Judge Kelvin Jones’ divorce raises questions of invasion of privacy, mysterious deposits

(Photo by Joe Raedle/Getty Images)
(Photo by Joe Raedle/Getty Images)

Nashville Judge Kelvin Jones accessed his wife’s work email in order to read attorney-client communications, secretly recorded her with a hidden camera and made large cash bank deposits last year, according to a series of filings by his wife in their divorce lawsuit.

Jones, who was elected to the Circuit Court in 2014, is in the midst of a contentious divorce from his wife Denise Jones, who is assistant vice president and legal counsel with Sarah Cannon Research Institute.

In several filings, Denise Jones accused her husband of accessing her work email without permission and forwarding himself emails between her and her divorce attorney last year. Those communications are strictly protected under attorney-client privilege laws.

Chancery Court Judge Kelvin Jones (official photo, Tennessee Administrative Office of the Courts)
Chancery Court Judge Kelvin Jones (official photo, Tennessee Administrative Office of the Courts)

In a divorce filing, Kelvin Jones admitted to accessing “emails that contained correspondence between (his wife) and her attorneys.” But he denied the claim that he accessed the email account without his wife’s knowledge or permission.

Denise Jones claims he didn’t have permission and that her employer requires security checks in order to access the private information contained in her email because she works for a healthcare provider. According to the lawsuit, Kelvin Jones forwarded 37 email chains to himself.

Kelvin Jones began accessing the email account without permission the day after his wife notified him she was filing for divorce on Aug. 20, 2019, his wife claims in the lawsuit.

Kelvin Jones also placed a hidden motion-detecting and night-vision enabled video camera inside a clock in the master bedroom of their Nashville home, according to the lawsuit. The couple continued to live together in separate rooms after Denise Jones filed for divorce last year.

In a filing, Denise Jones said she did not know she was being recorded and learned of the secret camera after she hired a private investigator to conduct a security sweep of the house, the deed of which is in her name.

Kelvin Jones admitted he placed the camera in the bedroom. He said the camera was part of a fully integrated home security system. Kelvin Jones also said he was the only person sleeping in the master bedroom and that his wife slept in a guest room. Jones said he did not use the camera to remotely monitor any conversations.

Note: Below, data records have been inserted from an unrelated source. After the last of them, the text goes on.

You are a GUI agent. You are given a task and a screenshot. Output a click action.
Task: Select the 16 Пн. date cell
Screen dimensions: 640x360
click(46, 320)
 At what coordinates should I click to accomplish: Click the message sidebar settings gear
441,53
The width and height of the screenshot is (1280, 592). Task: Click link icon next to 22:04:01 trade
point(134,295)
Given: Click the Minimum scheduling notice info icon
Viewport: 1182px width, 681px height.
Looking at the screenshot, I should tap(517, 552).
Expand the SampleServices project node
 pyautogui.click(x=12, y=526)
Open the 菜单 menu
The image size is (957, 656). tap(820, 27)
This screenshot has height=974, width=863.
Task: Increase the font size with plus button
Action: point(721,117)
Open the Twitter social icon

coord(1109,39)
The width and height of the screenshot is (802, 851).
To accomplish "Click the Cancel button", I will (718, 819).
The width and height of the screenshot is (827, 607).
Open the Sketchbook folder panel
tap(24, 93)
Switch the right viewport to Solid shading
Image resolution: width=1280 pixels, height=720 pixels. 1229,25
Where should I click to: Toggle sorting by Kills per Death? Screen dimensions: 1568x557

Kelvin Jones said in a court filing the camera was placed in the bedroom on Sept. 16 last year and removed on Oct. 25 at his wife’s request.

In a filing last week, Denise Jones claims her husband made $194,709.30 in cash deposits to bank accounts in his name over a one-month period last year. Denise Jones said in an affidavit that she has “no idea where these cash deposits came from” and she is concerned they could bring about serious issues with the Internal Revenue Service. An exhibit attached to Denise Jones’ affidavit details the bank receipts for the deposits. 

Denise Jones also said in her affidavit that she’s concerned about having to face tax repercussions from a settlement her husband made with First Citizens Bank. Jones was sued by the bank in 2012 for defaulting on a real estate loan to buy land and develop a Microtel Inn and Suites. Kelvin Jones settled a $928,844.26 judgment against him from the bank last year for $150,000. 

His salary as a judge is about $161,000.

The Tennessee Lookout reached out to Jones for comment on the claims in the divorce. He did not respond to those requests. Nor did he respond to a request for comment about the nature of the bank deposits.

According to the Tennessee Judicial Code of Conduct, “Judges should maintain the dignity of judicial office at all times, and avoid both impropriety and the appearance of impropriety in their professional and personal lives. They should aspire at all times to conduct that ensures the greatest possible public confidence in their independence, impartiality, integrity, and competence.”

The Judicial Code of Conduct also limits a judge’s ability to earn money outside of their work on the bench. Judges are allowed to be compensated for teaching and speaking engagements and may hold financial investments like real estate or stocks.

Judges are also allowed to work for or hold investments in private businesses, but only if the company is directly owned by the judge or their immediate family member. Judges are banned from engaging in financial activities that could interfere with their judicial duties, lead to frequent ethical disqualifications or involve lawyers who might frequently practice in that judge’s court.

Kelvin Jones was elected to the bench in 2014 after previously running for Public Defender in 2006 and serving as executive director of the Metro Human Relations Commission. In 2008, Jones threw his hat in the ring for a Metro Council appointment to fill the term of the Public Defender. Council appointed assistant public defender Dawn Deaner instead.

He defeated incumbent Circuit Court Judge Carol Soloman to win the Eighth Circuit seat.

His most newsworthy ruling came in 2016 when he ruled Metro Nashville government could move forward with certain short-term rental regulations after initially ruling earlier that year the regulations were unconstitutional.